(Texte à lire)
Interview d’Eckhart Tolle (2)
par Andrew Cohen
Lisez la premiere partie de cet article
Andrew Cohen :
Si quelqu’un vous demande simplement « Le monde est-il réel ou irréel ? », direz-vous qu’il est réel ou devrez-vous apporter une précision ?
Eckhart Tolle : J’apporterai probablement une précision.
Andrew Cohen :
Telle que ?
Eckhart Tolle : Que c’est une manifestation temporaire du réel.
Andrew Cohen :
Si, donc, le monde est une manifestation temporaire du réel, quelle est la relation éveillée au monde ?
Eckhart Tolle : Pour la personne non éveillée, le monde est tout ce qui existe. Il n’y a rien d’autre. Ce mode de conscience temporel s’accroche au passé pour son identité et a un besoin désespéré du monde pour son bonheur et sa plénitude. Le monde est donc source d’une promesse énorme mais aussi d’une grande menace. C’est tout le dilemme de la conscience non-éveillée : elle est tiraillée entre le besoin de chercher une satisfaction dans et à travers le monde et le fait d’être constamment menacée par celui-ci. Une personne espère se trouver elle-même dans le monde mais en même temps, elle a aussi peur que le monde ne la tue, comme il ne manquera pas de le faire. Voilà la situation de conflit permanent auquel est condamnée la conscience non éveillée, celle d’être déchirée en permanence entre le désir et la peur. C’est un destin épouvantable.

[Enregistrements]

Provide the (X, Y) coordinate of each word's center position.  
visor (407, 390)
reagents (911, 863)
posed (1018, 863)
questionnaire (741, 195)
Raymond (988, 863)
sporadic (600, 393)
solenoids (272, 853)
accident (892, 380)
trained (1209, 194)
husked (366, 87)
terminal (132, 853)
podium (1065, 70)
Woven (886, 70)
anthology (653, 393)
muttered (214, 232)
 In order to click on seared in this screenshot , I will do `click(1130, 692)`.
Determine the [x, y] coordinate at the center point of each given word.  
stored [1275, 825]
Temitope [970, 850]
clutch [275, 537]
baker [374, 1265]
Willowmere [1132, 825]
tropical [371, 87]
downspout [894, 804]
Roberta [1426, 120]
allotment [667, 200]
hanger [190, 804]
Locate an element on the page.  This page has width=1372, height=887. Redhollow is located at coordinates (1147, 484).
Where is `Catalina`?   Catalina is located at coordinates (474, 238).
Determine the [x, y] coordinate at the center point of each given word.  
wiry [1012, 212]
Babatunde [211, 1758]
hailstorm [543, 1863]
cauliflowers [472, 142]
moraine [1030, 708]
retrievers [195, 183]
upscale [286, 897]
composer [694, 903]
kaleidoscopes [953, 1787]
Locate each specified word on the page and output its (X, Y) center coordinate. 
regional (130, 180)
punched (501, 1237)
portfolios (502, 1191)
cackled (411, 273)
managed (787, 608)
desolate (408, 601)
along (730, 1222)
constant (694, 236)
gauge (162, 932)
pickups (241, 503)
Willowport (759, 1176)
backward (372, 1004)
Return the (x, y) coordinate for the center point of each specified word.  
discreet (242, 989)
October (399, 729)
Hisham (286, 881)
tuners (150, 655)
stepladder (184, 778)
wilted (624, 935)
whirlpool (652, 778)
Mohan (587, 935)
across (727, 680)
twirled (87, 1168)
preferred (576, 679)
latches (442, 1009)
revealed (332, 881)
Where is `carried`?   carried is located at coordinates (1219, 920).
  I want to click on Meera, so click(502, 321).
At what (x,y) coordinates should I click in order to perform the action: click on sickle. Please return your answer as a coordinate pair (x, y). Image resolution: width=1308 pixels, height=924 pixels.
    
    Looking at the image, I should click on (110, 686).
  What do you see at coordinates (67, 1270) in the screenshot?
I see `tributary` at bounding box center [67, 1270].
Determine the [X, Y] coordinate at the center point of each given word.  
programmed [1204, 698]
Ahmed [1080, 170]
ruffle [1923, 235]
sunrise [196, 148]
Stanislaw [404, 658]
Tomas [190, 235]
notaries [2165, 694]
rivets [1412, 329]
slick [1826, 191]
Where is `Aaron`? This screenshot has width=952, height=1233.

(Vos tâches)
#1 D'après l'interview d'Eckhart Tolle, pourquoi le monde est-il pour la conscience non éveillée à la fois une grande promesse et une grande menace ? Répondez en une à trois phrases.
#2 Dans l'interview d'Eckhart Tolle, quelle précision donne-t-il sur la réalité du monde ?
#3 Écrivez la suite de l'interview d'Eckhart Tolle à partir de sa dernière phrase.

(Réponses par tâche)
#1 Cette conscience a désespérément besoin du monde pour son bonheur et sa plénitude, d'où la promesse. En même temps, elle a peur que le monde ne la tue, d'où la menace.

#2 Il précise que le monde est une manifestation temporaire du réel.

#3
La conscience éveillée est enracinée dans le non-manifesté et est ultimement une avec lui. Elle se sait être cela. On pourrait presque dire qu’il s’agit du non-manifesté regardant à l’extérieur. Même pour une chose simple comme de percevoir visuellement une forme, comme une fleur ou un arbre, si vous les percevez dans un état de grande vigilance et d’immobilité profonde, libre du passé ou de l’avenir, à ce moment-là, c’est le non-manifesté. A ce moment-là, vous n’êtes plus une personne. Le non-manifesté se perçoit lui-même dans la forme. Et il y a toujours une sensation de bonté dans une telle perception.
C’est de là que surgit tout action et celle-ci est alors d’une toute autre qualité que l’action qui surgit de la conscience non-éveillée – qui a besoin de quelque chose et cherche à se protéger. C’est de là que surgit ces qualités intangibles et précieuses qu’on appelle amour, joie et paix. Elles font corps avec le non-manifesté. Elles émergent de cela. Un être humain qui vit en connexion avec cela et agit ou interagit devient une bénédiction pour la planète, alors que la personne non-éveillée pèse lourdement sur la planète. L’être non-éveillé est lourd, et la planète souffre de millions d’êtres non-éveillés. Le fardeau pour la planète est à la limite du supportable. Je le ressens parfois, comme si la planète disait « assez, ça suffit, pitié. »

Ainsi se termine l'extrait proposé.